* Petit exercice 1
Donnez, sans rien changer, le passage du récit de navigation ci-dessous en commençant à "A Portsmouth, l’arrivée" et en finissant à "été aussi douce!".

**** Texte affiché ****

A Portsmouth, l’arrivée de mon père m’encourage à traiter le problème une bonne fois pour toute : dépose des safrans, de la barre de mèche centrale, changement des rotules, des 3 clavettes, compensation du jeu des bras dans les mèches, polissage et graissages en tous genres…
2 sorties de l’eau et 2 semaines de travail plus tard… si la facture est salée, la barre n’a jamais été aussi douce!


Réveil à 5h30. Nous quittons le port de Hampton avant l’aube, et mettons le cap sur Cape Charles, à l’embouchure de la baie de Chesapeake.
Premier contact avec l’océan depuis Miami. Nous avons choisi de couper au plus court et de filer par la mer. New York nous appelle. Après 4 mois sous génois seul, la grande voile est de nouveau hissée. Le vent est hésitant, la légère houle devrait nous rappeler que les règles du jeu ont changé… Je laisse mon père à la barre et descends me coucher. Sur les conseils d’un plaisancier local, nous restons à 2 miles des côtes.

**** Relevés extraits ****

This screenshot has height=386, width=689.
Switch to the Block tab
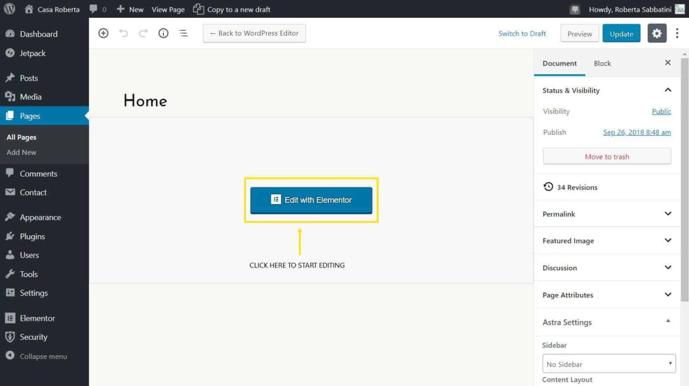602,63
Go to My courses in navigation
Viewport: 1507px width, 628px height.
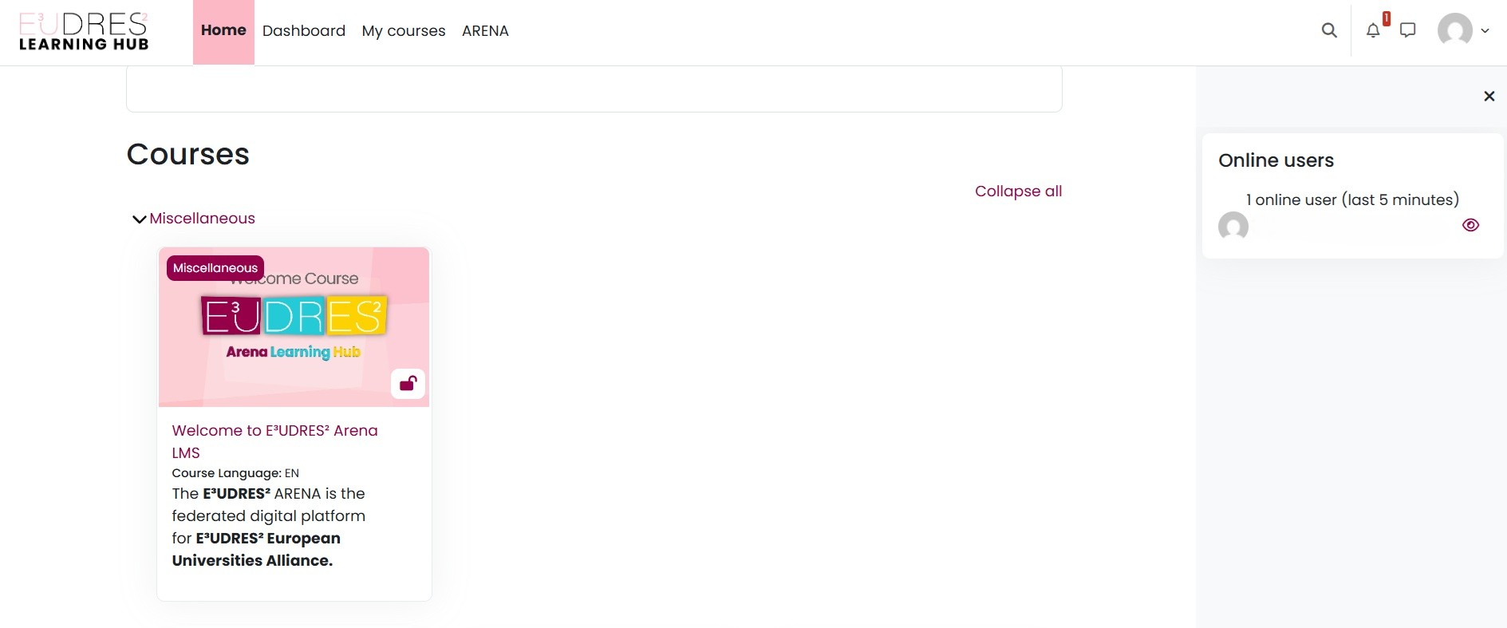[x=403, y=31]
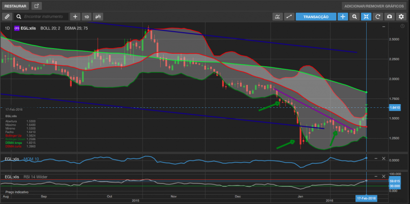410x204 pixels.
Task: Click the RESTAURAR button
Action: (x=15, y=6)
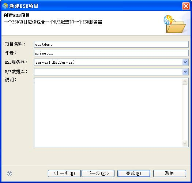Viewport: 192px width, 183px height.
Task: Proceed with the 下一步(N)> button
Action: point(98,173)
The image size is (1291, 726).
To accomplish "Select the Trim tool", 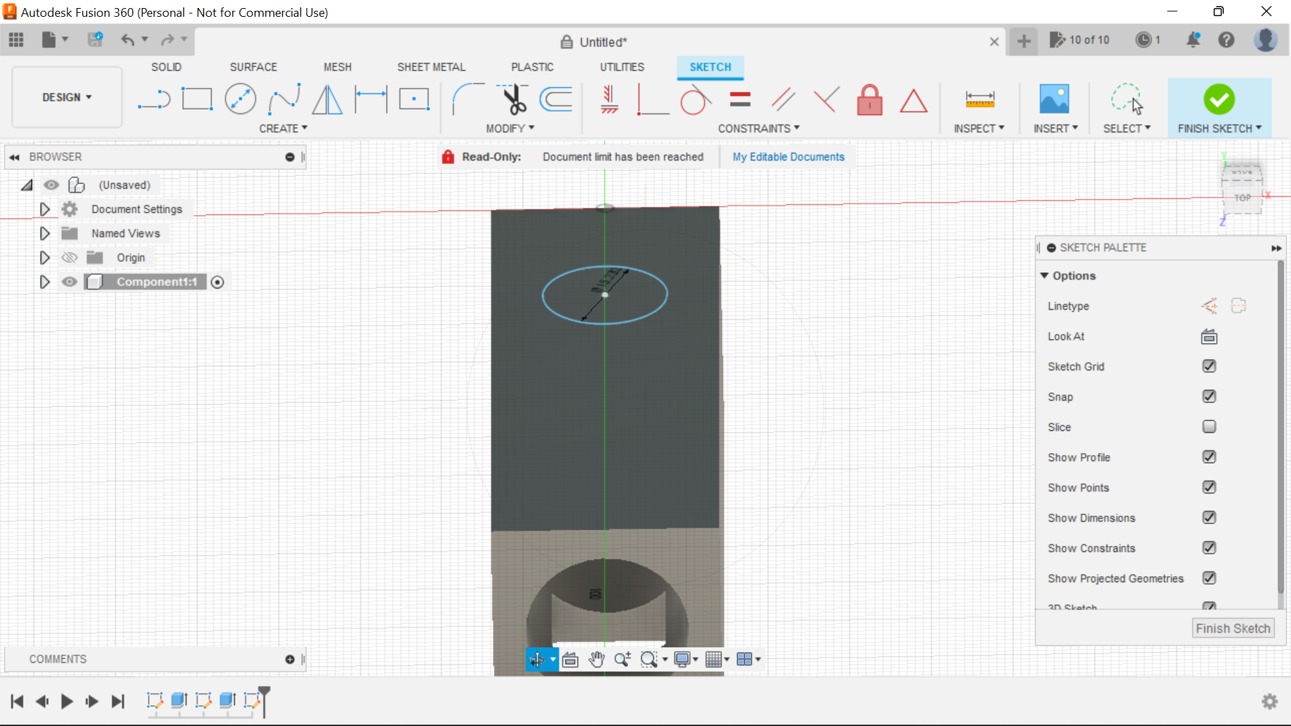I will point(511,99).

****
**** Relevés extraits ****

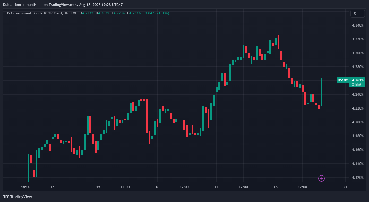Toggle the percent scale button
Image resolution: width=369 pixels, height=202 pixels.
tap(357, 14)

****

* Petit exercice 2
Reprenez telles quelles les lignes des relevés, en commençant par celle qui contient "Toggle the percent scale button" et en finissant par celle qui contient "tap(357, 14)". Laissez les images de côté.

* Solution 1
A Portsmouth, l’arrivée de mon père m’encourage à traiter le problème une bonne fois pour toute : dépose des safrans, de la barre de mèche centrale, changement des rotules, des 3 clavettes, compensation du jeu des bras dans les mèches, polissage et graissages en tous genres…
2 sorties de l’eau et 2 semaines de travail plus tard… si la facture est salée, la barre n’a jamais été aussi douce!

* Solution 2
Toggle the percent scale button
Image resolution: width=369 pixels, height=202 pixels.
tap(357, 14)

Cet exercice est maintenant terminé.